WASHINGTON — A potential government shutdown hurtling ever closer, the Democratic-led Senate moved today toward passing legislation keeping the government open, but disputes with and among Republicans ensured that the fight likely would spill into the weekend and possibly longer.
The result: a high-stakes showdown playing out in a climate of chaos, infighting and unpredictability that is extraordinary even by congressional standards. Reflecting the building drama, Senate Chaplain Barry Black opened today’s session with a prayer that included, “Lord, deliver us from governing by crisis.”
With the current budget year ending Monday and at least a partial shutdown threatened in the absence of legislation, the Senate was poised for critical votes later today. Lawmakers were expected to pass the legislation after derailing a conservative effort to block the bill, and after removing House-approved language that would have stripped funding from President Barack Obama’s health care law.
Passage would bounce the legislation back to the House, where GOP leaders already have declared the pared-down Senate bill insufficient. But top House Republicans, unable to corral enough votes for an alternative due to rebellious conservatives, were mum about their next move and planned no votes on the budget bill until the weekend at least.
As the Senate debated the bill, Iowa’s Tom Harkin criticized conservatives for “throwing a temper tantrum” and risking a government shutdown because they dislike Obamacare. The veteran Democrat said their ideology-driven behavior was “every bit as dangerous as the breakup of the Union before the Civil War.”
Led by first-term GOP Sens. Ted Cruz of Texas and Mike Lee of Utah, a small band of Senate conservatives has wanted to block the shutdown bill.
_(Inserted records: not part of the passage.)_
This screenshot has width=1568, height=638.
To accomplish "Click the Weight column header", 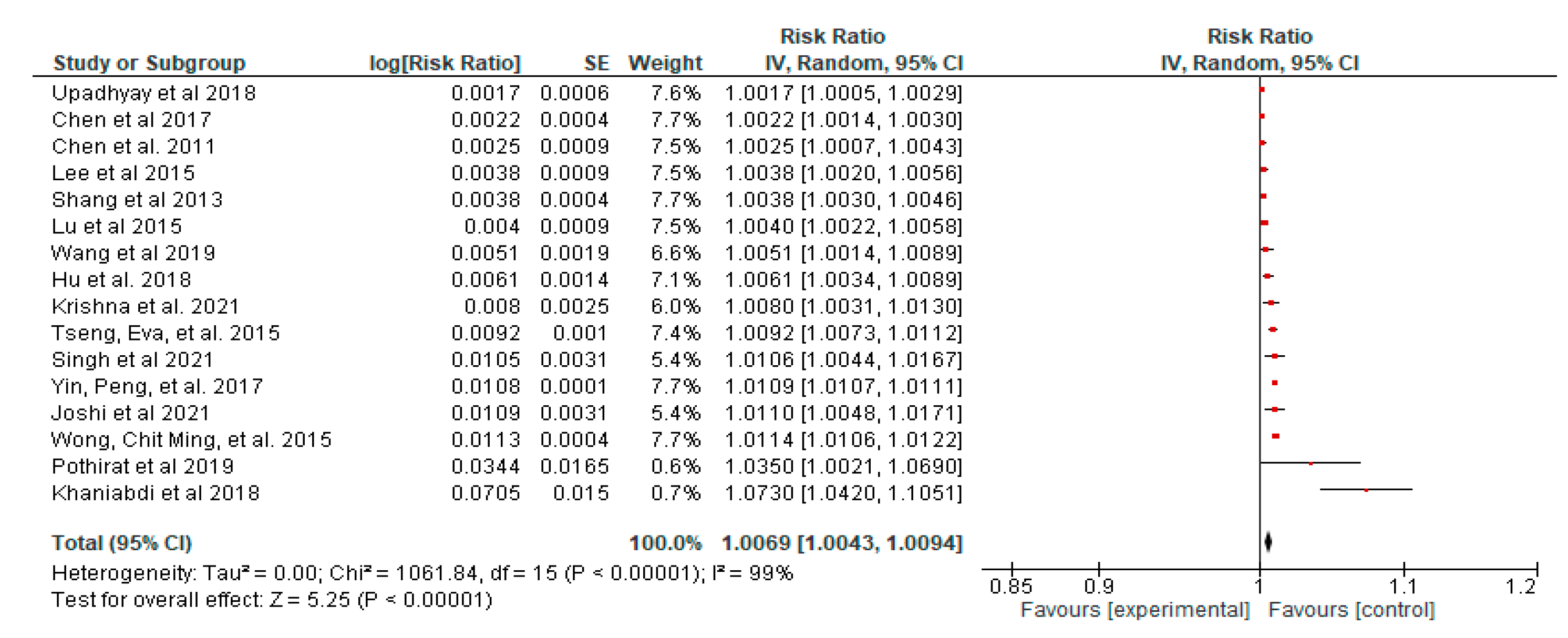I will [x=665, y=63].
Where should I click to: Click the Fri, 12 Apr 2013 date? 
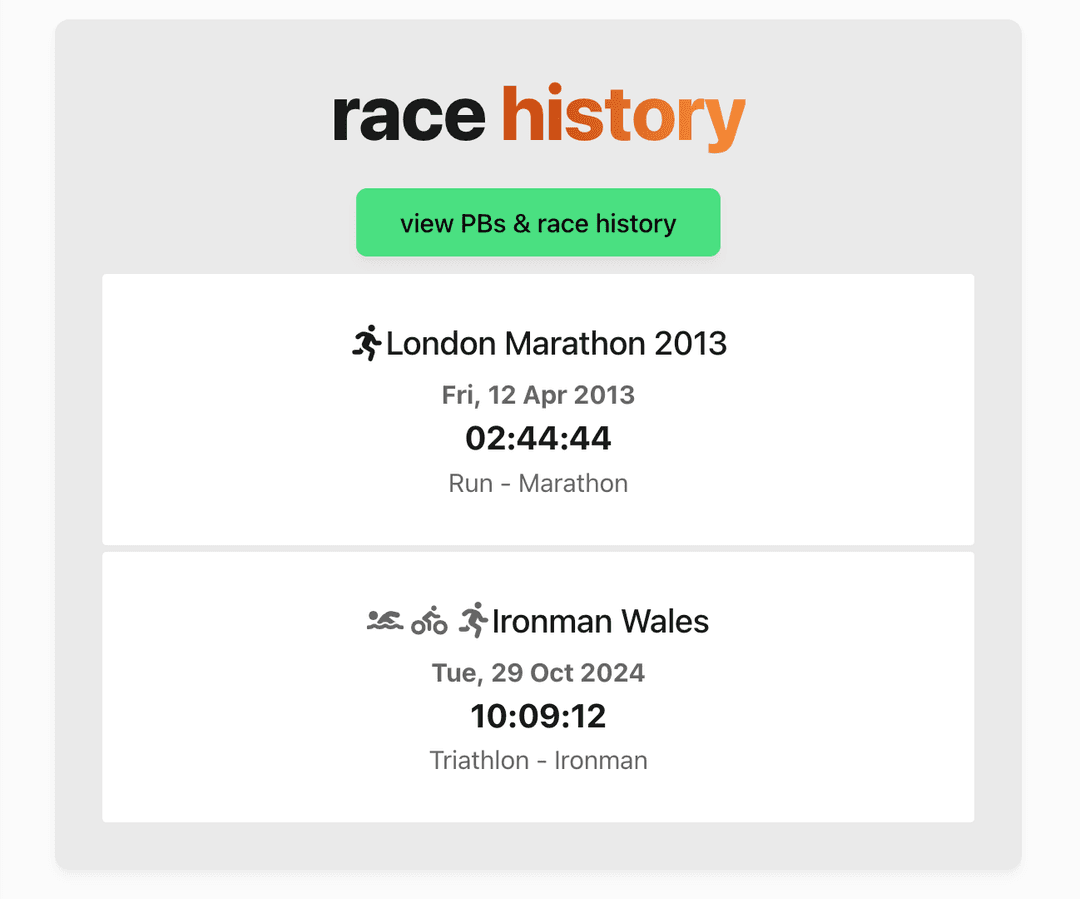point(538,395)
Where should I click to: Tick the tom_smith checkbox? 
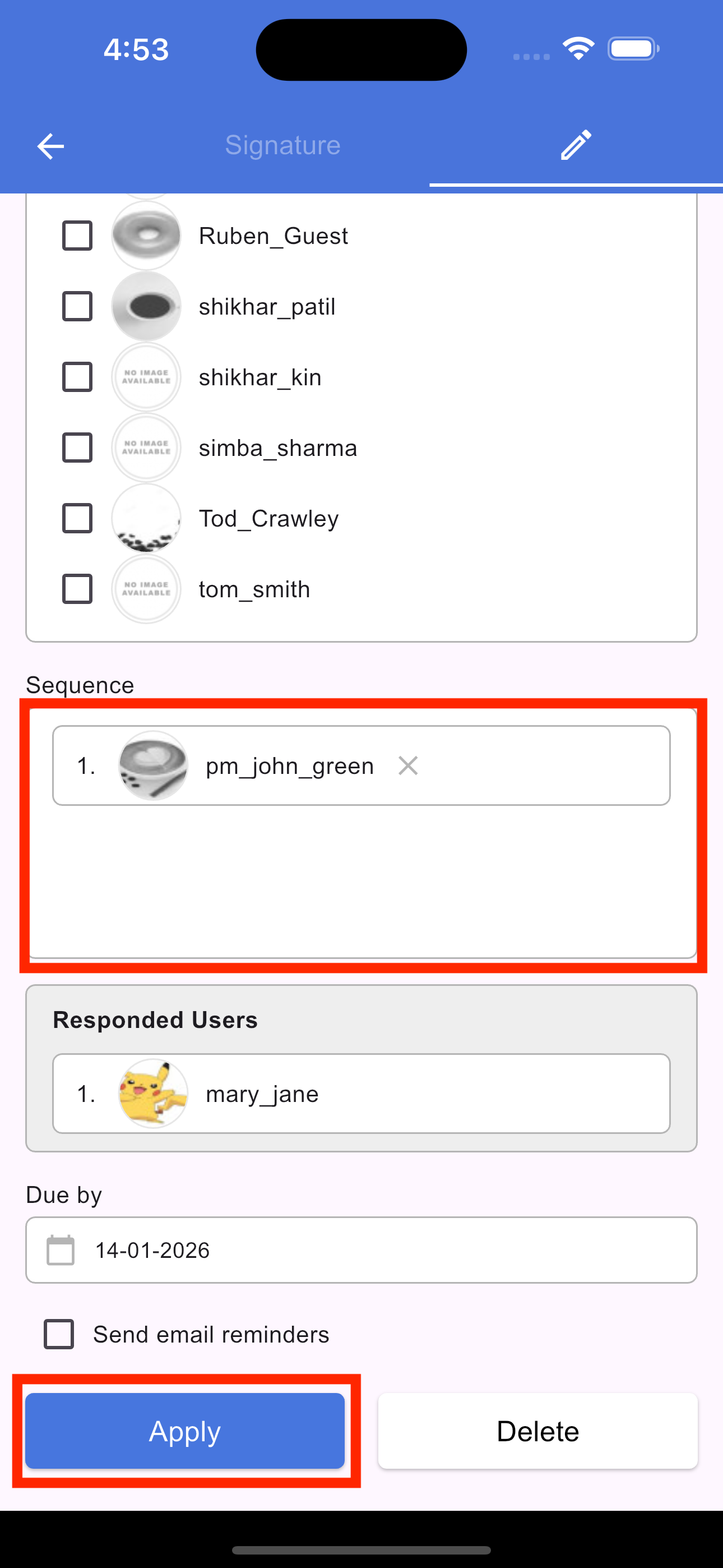tap(77, 589)
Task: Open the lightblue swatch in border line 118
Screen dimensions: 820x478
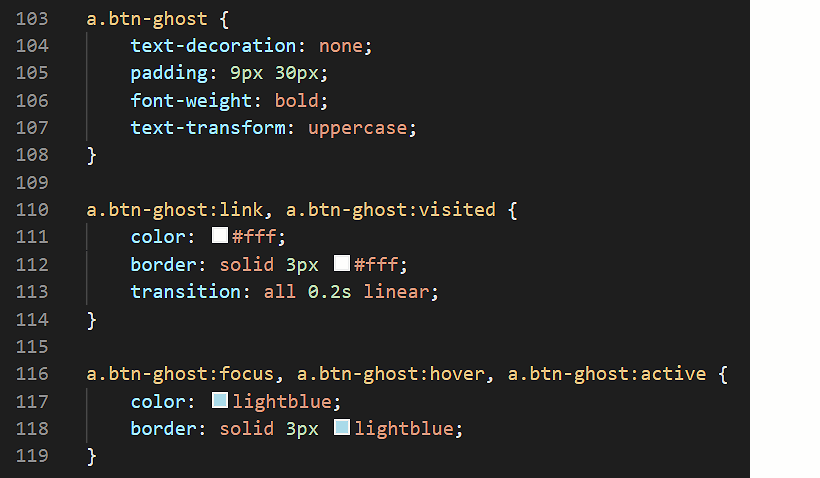Action: click(341, 428)
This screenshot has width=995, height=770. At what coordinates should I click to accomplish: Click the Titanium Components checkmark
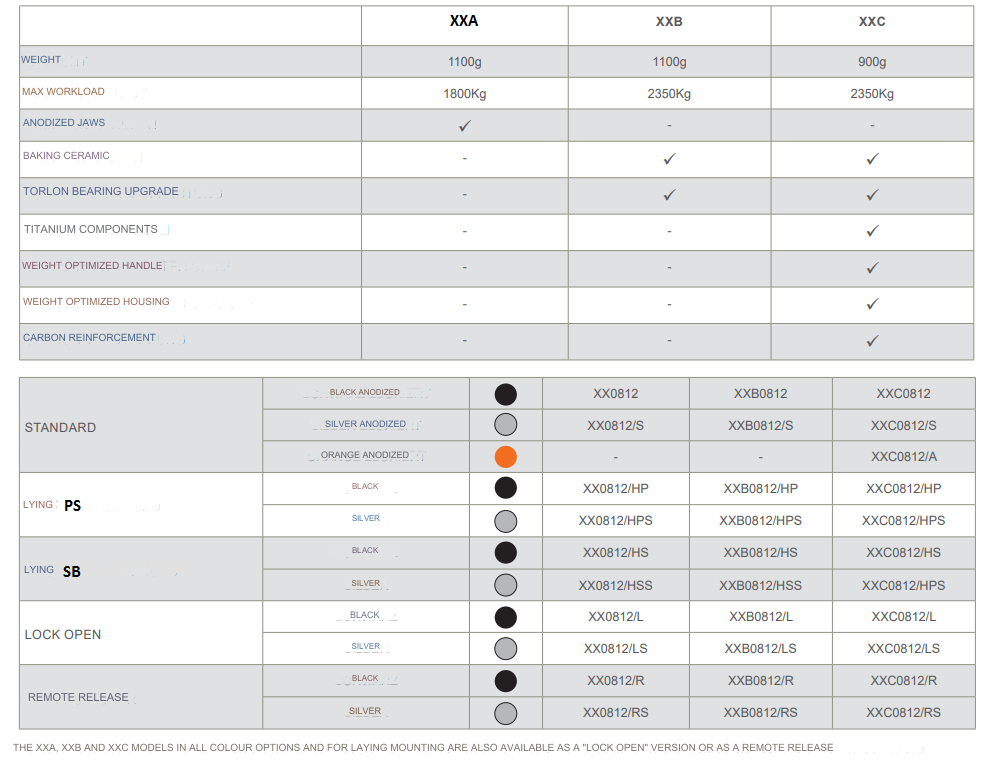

They argue such a move would prevent Democrats from removing the language that defunds Obamacare and would force them to negotiate on reining in the wide-reaching health care law, even though such a scenario sets up the risk of at least a partial government shutdown next Tuesday. “It’s about showing people we’re going to do what we say we’re going to,” Lee told colleagues, “even when, especially when, it’s inconvenient.” But the conservatives have run into opposition from many in their own party.